A normal sense of self-identity has all three of the above – a sense of biographical continuity, a protective cocoon of practical consciousness which ‘filters out’ several options of how to be in the world and finally there is sufficient self-regard to sustain a sense of the self as ‘alive’ –a feeling of being in control of things in the object-world, at least to a certain extent.

Self-identity is reliant upon the capacity to keep a particular narrative going, and presupposes the other elements of ontological security. Self-Identity is both fragile and robust and the form and content of keeping a narrative going differs enormously in late modern society.

Body and Self

The self is embodied, and in contemporary society the body is of particular importance in keeping a self-narrative going – such that we have developed regimes of control, most notably diets.

Motivation (Shame)

Shame is anxiety about the integrity of the narrative through which one sustains a coherent biography. Shame (or rather its avoidance) takes over from guilt as the primary ‘motivator’ in late-modern society – Shame is to do with integrity of the self, guilt is to do with wrong doing.

Shame derives when we cannot live up to the vision of the ideal self – when we fail to achieve our goals, but also when trust is violated and we have to go back to those fundamental questions such as ‘where do I belong’ or ‘who am I’?

Pride (of which narcissism is the extreme expression) is the opposite of shame, and derives when we have a lack of worthwhile ideals to pursue.

Anthony Giddens on Late Modernism – Introductory Questions

A few ‘pop’ questions to introduce students to some of Giddens’ core concepts in an easy and accessible manner…

  1. Think about Globalisation – is there a ‘political, economic and/ or social structure at the global level, or is the world just characterised by random, chaotic flows?

  2. Think of the UK government – does it try to ‘steer’ global events, does it try to control people’s lives in the UK?

  3. Are there any ‘objective’ really existing global problems that the whole of humanity are threated by?

  4. Could you live without any of the following – Money, Clock Time, Experts (scientists/ technologists)?

  5. Do you have any social media profile(s) which tells your ‘life story’ up until this point in time?
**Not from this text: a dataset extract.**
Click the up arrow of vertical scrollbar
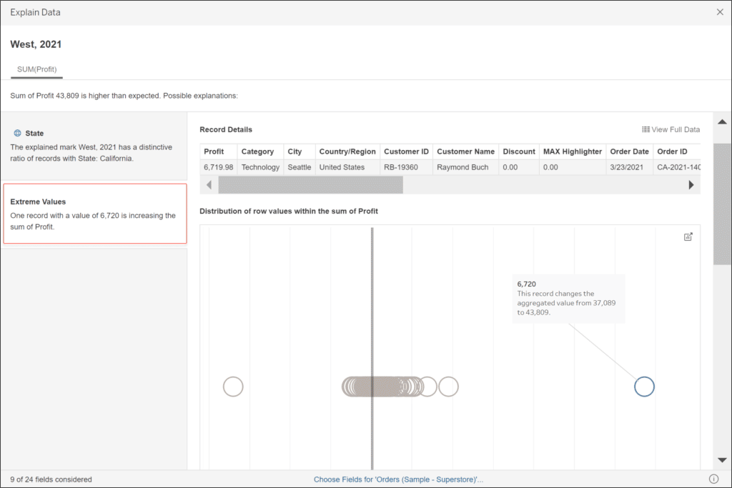 722,121
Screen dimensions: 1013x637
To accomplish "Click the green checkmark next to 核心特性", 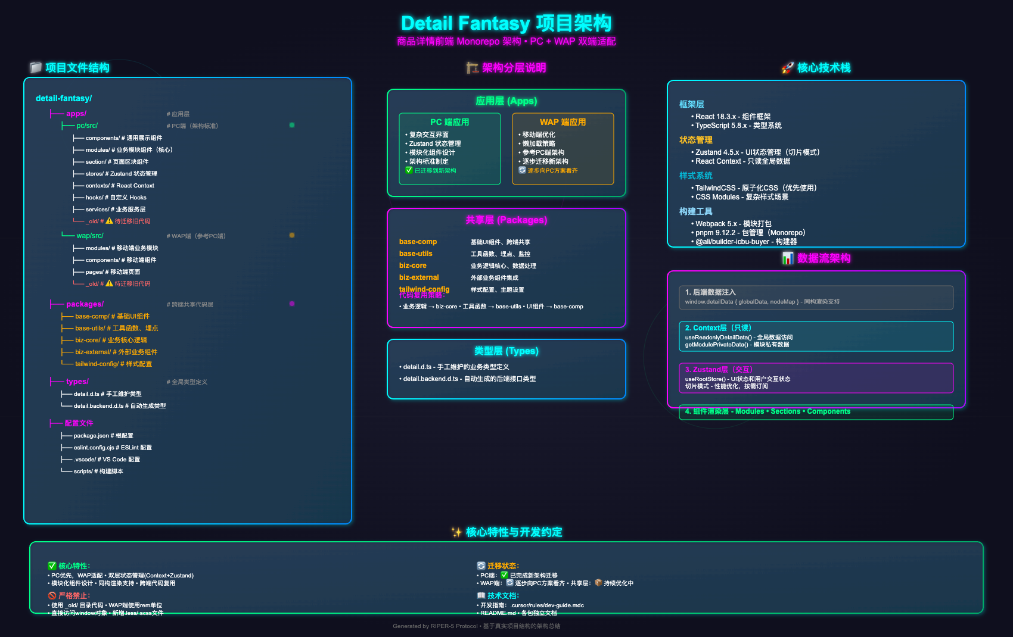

If so, do you intend to carry on updating this as your life ‘profresses’?

  6. How many times a day do you ‘reflect on’ your social identitiy – how many times do you think about how you come across to other people?

  7. Two parts – a. How much time and money do you spend shopping each week? b. How much time and money do you spend on modifying your appearance?

  8. What proportion of your ‘banter’ with your friends is about having fun and what propertion is about asking moral and existential questions about the nature of existence?